_YOUR ASSIGNMENT:_ Check every line below for the word "color" and copy each one that has it.

_DATA LISTING:_
##########
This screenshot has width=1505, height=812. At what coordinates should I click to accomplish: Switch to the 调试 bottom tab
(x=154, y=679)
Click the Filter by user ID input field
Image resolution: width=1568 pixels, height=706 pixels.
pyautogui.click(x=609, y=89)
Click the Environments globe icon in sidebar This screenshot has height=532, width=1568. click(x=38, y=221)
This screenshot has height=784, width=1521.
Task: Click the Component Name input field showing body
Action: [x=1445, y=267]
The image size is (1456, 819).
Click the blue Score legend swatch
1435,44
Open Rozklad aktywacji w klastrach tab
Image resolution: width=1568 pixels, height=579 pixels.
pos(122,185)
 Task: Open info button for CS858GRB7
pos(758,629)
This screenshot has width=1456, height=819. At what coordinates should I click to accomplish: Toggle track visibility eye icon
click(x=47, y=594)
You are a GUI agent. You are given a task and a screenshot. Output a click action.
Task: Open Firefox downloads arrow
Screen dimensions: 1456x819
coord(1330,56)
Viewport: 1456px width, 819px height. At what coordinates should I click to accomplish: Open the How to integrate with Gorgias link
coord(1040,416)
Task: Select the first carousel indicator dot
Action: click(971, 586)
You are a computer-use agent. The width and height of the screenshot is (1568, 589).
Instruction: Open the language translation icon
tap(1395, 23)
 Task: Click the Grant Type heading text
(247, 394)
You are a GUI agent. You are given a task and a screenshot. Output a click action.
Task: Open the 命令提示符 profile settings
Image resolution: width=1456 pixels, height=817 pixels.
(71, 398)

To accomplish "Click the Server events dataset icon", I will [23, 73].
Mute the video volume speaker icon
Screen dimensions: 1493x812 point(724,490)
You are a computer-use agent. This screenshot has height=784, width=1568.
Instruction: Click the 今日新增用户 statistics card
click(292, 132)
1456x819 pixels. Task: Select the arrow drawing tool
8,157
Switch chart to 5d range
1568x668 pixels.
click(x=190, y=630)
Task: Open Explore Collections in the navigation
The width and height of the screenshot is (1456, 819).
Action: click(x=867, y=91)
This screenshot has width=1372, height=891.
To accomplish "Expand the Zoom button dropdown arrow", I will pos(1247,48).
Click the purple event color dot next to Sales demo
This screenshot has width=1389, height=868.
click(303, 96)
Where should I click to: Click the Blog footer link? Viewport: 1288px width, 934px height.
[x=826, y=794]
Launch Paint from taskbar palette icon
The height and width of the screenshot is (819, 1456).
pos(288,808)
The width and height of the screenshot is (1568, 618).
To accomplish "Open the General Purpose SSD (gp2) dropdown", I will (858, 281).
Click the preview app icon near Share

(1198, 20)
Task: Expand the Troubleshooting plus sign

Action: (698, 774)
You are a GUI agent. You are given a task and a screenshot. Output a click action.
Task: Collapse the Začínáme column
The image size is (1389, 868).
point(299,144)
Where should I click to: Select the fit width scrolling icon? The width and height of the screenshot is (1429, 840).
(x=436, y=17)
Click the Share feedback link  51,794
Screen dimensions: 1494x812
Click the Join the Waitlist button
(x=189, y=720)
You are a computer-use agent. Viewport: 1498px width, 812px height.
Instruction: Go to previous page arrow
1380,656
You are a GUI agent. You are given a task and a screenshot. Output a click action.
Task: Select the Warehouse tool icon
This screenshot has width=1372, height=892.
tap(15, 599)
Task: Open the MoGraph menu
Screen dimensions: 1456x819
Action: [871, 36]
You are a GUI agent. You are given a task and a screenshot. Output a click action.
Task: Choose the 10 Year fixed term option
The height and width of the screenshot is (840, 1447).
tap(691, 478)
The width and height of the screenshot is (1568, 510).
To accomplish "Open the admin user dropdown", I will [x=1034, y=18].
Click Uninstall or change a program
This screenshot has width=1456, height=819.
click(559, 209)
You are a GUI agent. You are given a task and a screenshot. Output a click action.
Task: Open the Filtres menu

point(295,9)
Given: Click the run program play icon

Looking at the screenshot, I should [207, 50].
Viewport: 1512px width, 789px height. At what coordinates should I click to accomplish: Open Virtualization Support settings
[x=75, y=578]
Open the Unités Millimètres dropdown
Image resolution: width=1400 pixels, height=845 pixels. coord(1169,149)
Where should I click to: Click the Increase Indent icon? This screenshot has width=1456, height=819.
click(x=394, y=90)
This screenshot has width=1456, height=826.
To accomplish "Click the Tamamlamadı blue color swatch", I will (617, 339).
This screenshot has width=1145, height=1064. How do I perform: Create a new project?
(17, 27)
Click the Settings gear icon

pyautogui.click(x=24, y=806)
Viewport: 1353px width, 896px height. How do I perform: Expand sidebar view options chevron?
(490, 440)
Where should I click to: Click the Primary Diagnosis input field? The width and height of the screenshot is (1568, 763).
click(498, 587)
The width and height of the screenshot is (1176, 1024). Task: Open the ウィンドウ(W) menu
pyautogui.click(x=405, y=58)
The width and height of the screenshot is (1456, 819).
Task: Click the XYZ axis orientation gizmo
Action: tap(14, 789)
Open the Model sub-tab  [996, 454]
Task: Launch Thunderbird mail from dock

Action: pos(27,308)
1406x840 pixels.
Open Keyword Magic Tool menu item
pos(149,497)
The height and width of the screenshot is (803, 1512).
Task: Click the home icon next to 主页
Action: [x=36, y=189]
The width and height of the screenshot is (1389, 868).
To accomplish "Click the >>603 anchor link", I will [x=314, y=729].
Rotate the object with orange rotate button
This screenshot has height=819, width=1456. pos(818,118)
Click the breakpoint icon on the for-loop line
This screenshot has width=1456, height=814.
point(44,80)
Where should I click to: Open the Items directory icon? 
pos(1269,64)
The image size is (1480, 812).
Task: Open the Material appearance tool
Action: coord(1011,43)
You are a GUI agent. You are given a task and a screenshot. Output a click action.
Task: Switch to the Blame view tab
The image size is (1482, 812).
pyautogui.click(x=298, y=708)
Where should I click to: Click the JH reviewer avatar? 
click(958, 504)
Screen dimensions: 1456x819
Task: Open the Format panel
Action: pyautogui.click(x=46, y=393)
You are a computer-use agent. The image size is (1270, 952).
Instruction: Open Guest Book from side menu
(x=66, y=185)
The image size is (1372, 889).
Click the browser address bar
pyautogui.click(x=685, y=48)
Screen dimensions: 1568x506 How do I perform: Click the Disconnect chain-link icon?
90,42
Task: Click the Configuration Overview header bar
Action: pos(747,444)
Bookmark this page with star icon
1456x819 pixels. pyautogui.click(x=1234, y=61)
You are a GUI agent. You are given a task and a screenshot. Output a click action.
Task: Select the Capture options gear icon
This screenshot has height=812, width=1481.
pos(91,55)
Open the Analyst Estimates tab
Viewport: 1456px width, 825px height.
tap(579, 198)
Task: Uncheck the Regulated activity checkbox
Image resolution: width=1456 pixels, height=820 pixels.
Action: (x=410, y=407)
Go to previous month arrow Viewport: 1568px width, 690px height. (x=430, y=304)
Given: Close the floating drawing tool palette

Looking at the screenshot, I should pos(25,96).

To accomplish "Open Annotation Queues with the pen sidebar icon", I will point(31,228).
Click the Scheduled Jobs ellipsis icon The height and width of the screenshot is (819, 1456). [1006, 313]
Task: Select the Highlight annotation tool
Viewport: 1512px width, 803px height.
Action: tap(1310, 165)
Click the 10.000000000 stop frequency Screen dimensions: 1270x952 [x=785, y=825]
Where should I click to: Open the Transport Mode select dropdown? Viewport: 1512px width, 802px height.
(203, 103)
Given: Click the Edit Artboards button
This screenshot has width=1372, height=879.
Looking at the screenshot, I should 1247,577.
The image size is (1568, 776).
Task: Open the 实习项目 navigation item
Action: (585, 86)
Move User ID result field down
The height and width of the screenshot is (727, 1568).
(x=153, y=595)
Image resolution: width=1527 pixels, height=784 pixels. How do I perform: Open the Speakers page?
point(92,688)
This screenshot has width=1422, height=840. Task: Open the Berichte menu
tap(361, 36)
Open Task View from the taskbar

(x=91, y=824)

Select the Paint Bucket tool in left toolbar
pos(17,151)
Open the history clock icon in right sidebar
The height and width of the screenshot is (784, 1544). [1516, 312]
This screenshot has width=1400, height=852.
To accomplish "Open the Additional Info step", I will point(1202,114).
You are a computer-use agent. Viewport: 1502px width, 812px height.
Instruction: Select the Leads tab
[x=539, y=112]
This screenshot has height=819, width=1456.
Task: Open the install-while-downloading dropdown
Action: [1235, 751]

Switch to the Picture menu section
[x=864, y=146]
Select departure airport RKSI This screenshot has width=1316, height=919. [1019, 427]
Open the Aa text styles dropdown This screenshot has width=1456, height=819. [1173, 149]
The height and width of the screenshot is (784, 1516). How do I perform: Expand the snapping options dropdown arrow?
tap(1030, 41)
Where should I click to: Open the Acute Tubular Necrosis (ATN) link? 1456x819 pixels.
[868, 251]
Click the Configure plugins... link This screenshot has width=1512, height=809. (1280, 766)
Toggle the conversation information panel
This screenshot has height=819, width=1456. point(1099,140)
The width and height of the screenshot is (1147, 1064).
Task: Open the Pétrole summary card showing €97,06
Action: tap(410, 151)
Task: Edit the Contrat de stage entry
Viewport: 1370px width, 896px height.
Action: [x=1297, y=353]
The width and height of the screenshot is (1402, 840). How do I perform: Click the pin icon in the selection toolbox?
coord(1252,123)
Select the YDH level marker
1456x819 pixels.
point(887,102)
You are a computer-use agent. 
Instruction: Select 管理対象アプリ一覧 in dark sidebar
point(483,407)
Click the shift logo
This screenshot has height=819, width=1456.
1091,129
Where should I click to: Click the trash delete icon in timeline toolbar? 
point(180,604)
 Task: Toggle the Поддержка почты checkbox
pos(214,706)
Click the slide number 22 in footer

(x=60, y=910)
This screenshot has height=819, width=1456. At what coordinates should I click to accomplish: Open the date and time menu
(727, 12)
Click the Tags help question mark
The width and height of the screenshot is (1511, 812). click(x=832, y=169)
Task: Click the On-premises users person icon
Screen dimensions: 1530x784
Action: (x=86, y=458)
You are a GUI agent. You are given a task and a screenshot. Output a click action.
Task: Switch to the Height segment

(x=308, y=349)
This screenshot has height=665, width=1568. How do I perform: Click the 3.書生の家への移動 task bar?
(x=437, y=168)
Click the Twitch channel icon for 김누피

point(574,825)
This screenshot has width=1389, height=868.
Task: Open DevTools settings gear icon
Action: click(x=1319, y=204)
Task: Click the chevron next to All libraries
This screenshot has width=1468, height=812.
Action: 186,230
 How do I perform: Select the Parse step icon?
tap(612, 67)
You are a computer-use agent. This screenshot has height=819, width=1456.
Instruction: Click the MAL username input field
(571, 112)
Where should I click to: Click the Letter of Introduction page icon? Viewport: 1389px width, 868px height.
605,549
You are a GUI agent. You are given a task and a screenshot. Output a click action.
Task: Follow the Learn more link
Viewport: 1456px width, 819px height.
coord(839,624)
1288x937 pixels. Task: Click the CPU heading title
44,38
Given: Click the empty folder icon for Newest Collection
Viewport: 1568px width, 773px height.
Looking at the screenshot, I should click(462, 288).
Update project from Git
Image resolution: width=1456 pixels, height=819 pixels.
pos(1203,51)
##########
_WRITTEN RESPONSE:_
Click the purple event color dot next to Sales demo
To accomplish "Click the Tamamlamadı blue color swatch", I will (617, 339).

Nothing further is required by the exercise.